There are two cases in which XML is a "nice" alternative (but again, not the massive earth-saving God-send it's often billed as): versus binary data and versus complex plain text files. The RDF and RSS feeds above are examples of the latter - those would be somewhat more difficult to work with as tab-delimited text files of some kind. Delimiters would be needed for different sections and so on. It'd be a mess to work with in a tab-delimited kind of way (though, again: most tools could do it "out of the box" without an XML parsing "add-on").

The second case most directly affects me day-to-day. Cocoa dictionary and array objects can write themselves to XML quite nicely. They can do so locally (their preferences files are "plists" or property lists - XML) or over the net (see this article at Cocoa Dev Central).

On Mac OS 9, preference files were often binary globs of "crap" that you threw away when broken. In Mac OS X, even some of the system preferences are stored as XML (plists), easily edited on the command line, from within BBEdit, and so on. It's added a new world to the world of development and end-user "maintenance."

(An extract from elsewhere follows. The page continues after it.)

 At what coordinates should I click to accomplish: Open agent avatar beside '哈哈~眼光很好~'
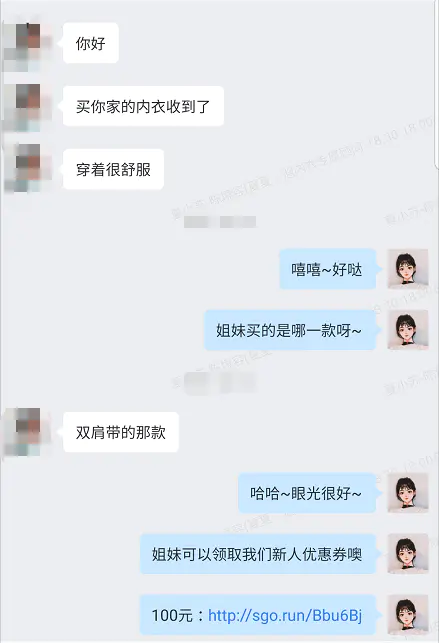pyautogui.click(x=408, y=493)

Microsoft announced some time ago that the next version(s) of Office would use XML as the native file format. Unfortunately, as you can read here, it's not actually a very "open" standard as XML (again: geared towards "standards" and "sharing") set out to be. Leave it to Microsoft to fuck up something intended to help all computer users. Leave it to Microsoft to compete unfairly on their "standards."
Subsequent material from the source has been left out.